The Invention of the Jewish People. Shlomo Sand. Verso, New York, 2009.
May 11, 2010 (Palestinian Chronicle) -- Historians living within their own nations develop within the mythology peculiar to their nation, in which “various spheres of memory coalesced into an imagined universe representing the past.” The historian is a combination of his own personal experiences and the larger societal “instilled memories.” Recognizing that, Shlomo Sand very capably steps away from the created mythology of Israel, of the national myth of the wandering people for two thousand years before finding home again, in a land that belonged only to that people even though others had lived there during the same two thousand years. The Invention of the Jewish People is his groundbreaking historical study of the nature of the Jewish “nation” and its created mythologies.
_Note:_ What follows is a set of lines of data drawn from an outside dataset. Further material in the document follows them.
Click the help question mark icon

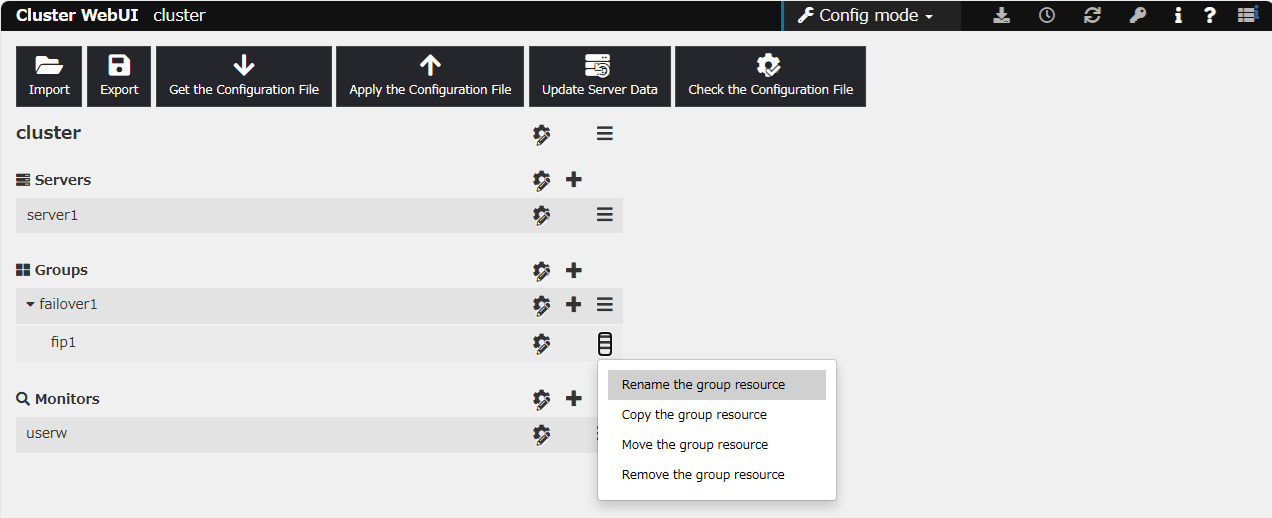(1210, 16)
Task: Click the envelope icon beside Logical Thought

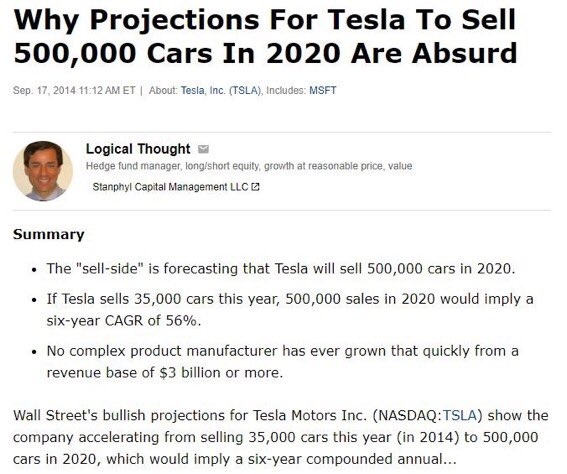Action: pos(203,149)
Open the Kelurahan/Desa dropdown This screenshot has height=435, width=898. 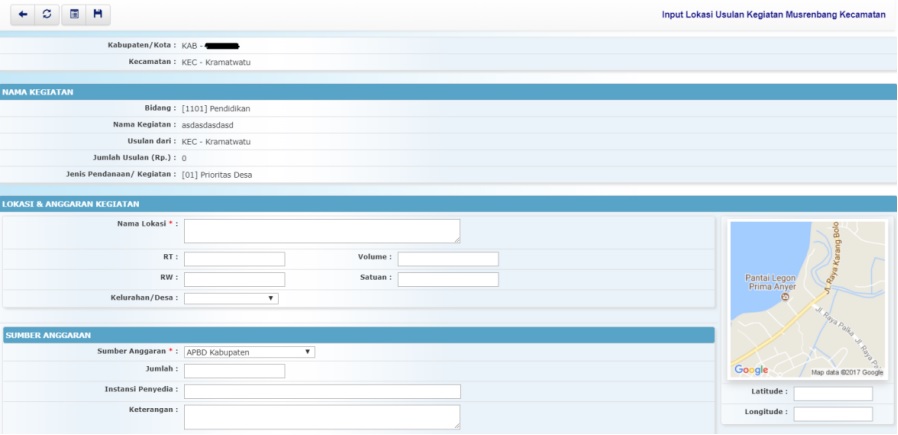point(231,298)
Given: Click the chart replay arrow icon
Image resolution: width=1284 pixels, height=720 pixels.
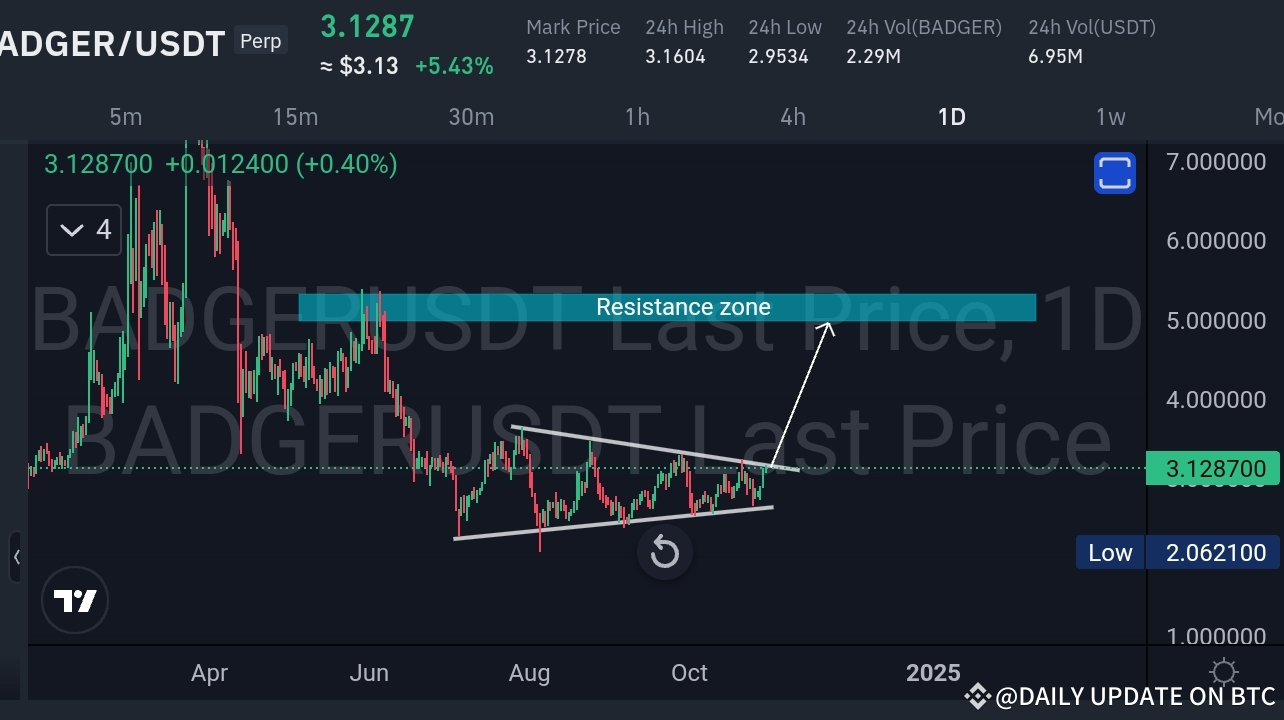Looking at the screenshot, I should [x=664, y=552].
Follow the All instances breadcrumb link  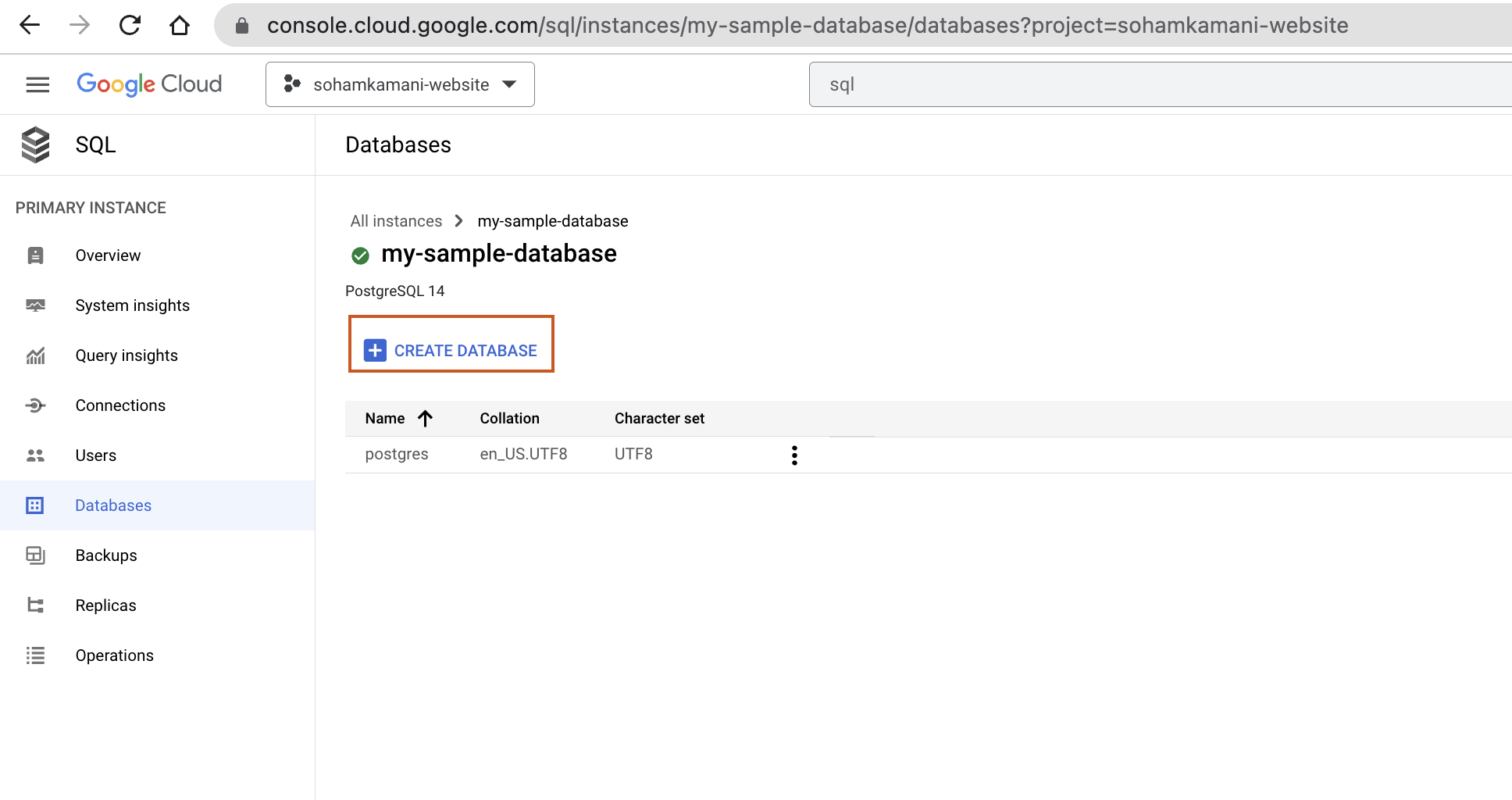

This powerful and provocative work is broadly divided into five main sections of critique. Sand first examines the idea of ‘nation’ and all that it entails. The second is “Mythistory: In the Beginning, God Created the People”, dealing with the stories and myths of the original peoples of this part of the Middle East and their development within modern interpretations. The whole idea of the diaspora is dealt with in “The Invention of the Exile: Proselytism and Conversion” the title itself providing a concise summary of the section. Following this he looks at strong historical evidence for the existence of Jewish realms beyond the now mythical diaspora, “Realms of Silence” that do not register with the newly created Zionist history. Finally Sand critiques the contradictions inherent in a “Jewish and democratic state” reiterating the idea of what comprises a nation.
Making Nations
While the focus of the book is Israel, this first section deals with the idea of what a nation consists of and what its attributes are. It all comes across as very vague - even while written with strong academic knowledge - as the idea of a nation or a people evolved as technologies and civilizations evolved. Essentially, all ‘nations’ have created myths and histories about their past lives, and the longer and broader these myths can be created, the stronger the unifying power of the literate elites - in association with their political and economic peers - becomes.
The focus through the rest of the work is the deconstruction of the myth that is Israel, not that Israel does not exist now in some form, not that it existed in the past in some form, but that there is a continual story of a “people”, a “nation”, that covers the span of two millennia with an unbroken story of defeat, exile, a wandering diaspora, and then a coming together, a gathering in the original god given land.